そして、あっという間に大学2年の後期。留学が始まった。そしてここが私の現在地である。たくさんの人が英語圏に行く中私は今ドイツにいる。ドイツ語は話せないし、英語もぼちぼち、一人暮らしなんかしたことないし、料理もほぼできない私がドイツで寮暮らしを始めた。孤独感に苛まれて何もできなくなったり、自信を失って前を向けない日も多いがドイツに来てから3ヶ月半経った今本当に留学に来て良かったと思う。そして、このタイミングでここに来れたことを幸せに思っている。

"22-23冬学期に来たことによって、素敵な友達に出会い、ワールドカップを全力で楽しみ、ドイツ内のクリスマスマーケットを旅行しまくり、ヨーロッパの冬を楽しんでいる。
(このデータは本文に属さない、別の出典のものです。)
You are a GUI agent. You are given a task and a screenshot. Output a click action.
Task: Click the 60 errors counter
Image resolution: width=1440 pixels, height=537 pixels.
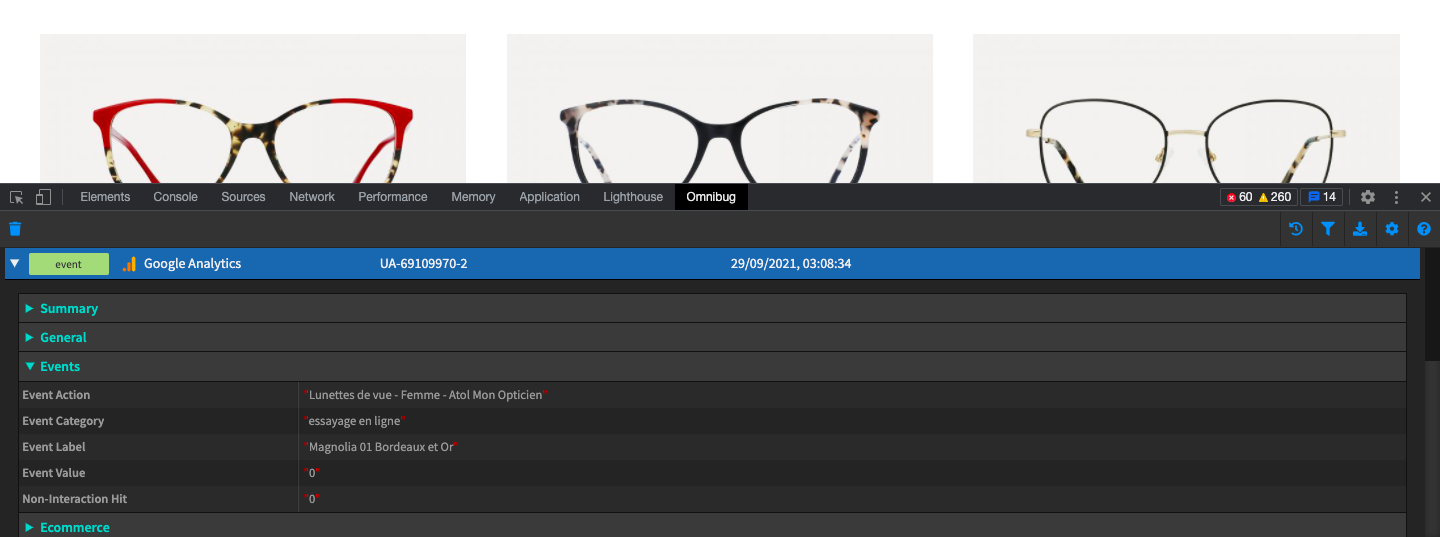[x=1239, y=197]
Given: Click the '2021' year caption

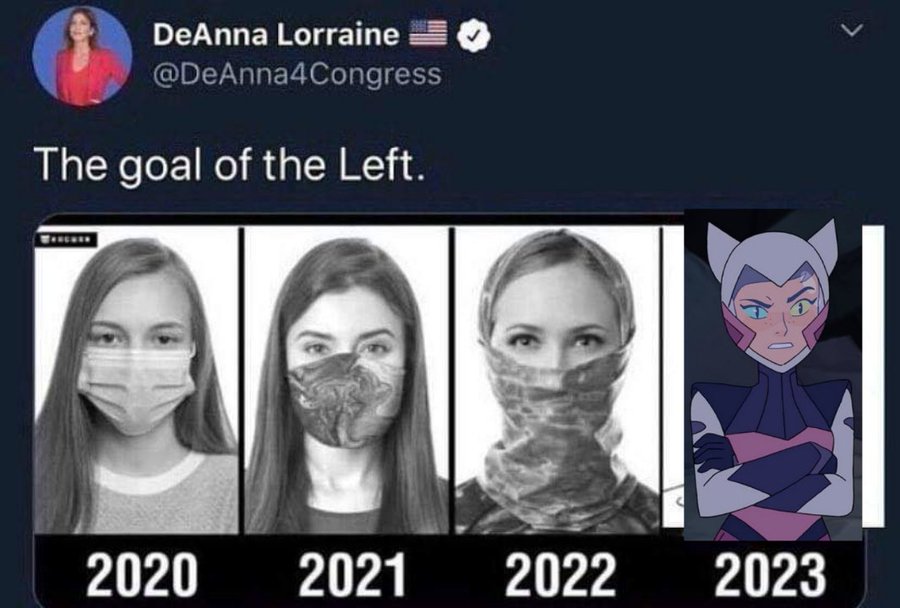Looking at the screenshot, I should (x=352, y=574).

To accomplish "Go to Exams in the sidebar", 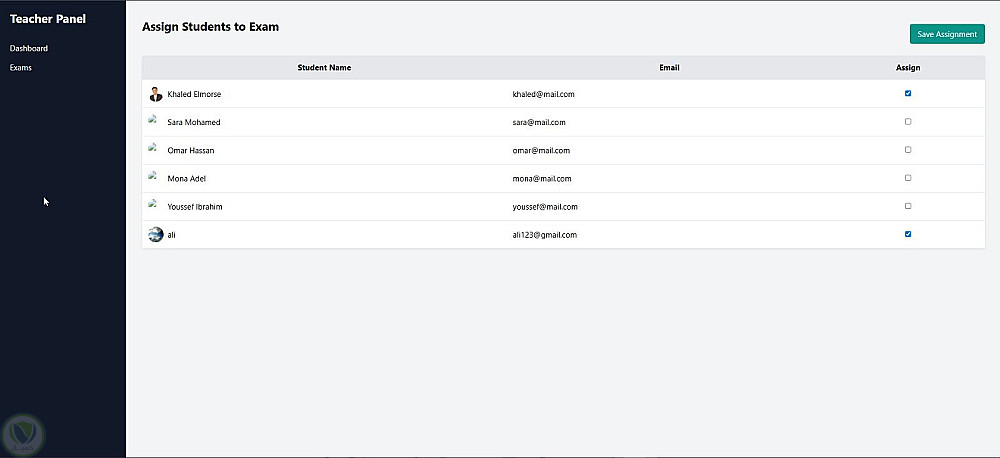I will click(21, 68).
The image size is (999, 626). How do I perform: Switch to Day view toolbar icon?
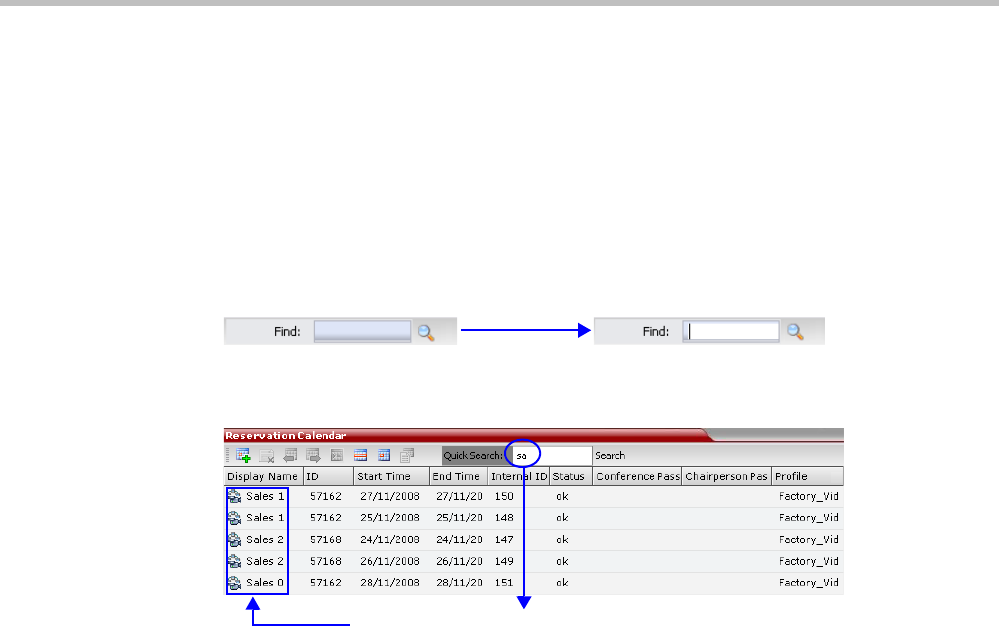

中学1年生、毎日下を向いていた私は想像していただろうか。私がドイツで当たり前に英語とドイツ語を使って暮らしていること、20歳の誕生日をパリで迎えたこと、1人で当たり前にヨーロッパ内を旅行していること。

もしかしたら今の時代、不登校だった過去や躁鬱を患っていることはアイデンティティにならないのかもしれない。しかし、キャリアを考えるタイミングで自分の過去を振り返ると何か人を助ける仕事をしなければと感じるようになった。多くの人ではなく今苦しんで部屋にいる人ひとりひとりを私の経験、知識、笑顔をもって。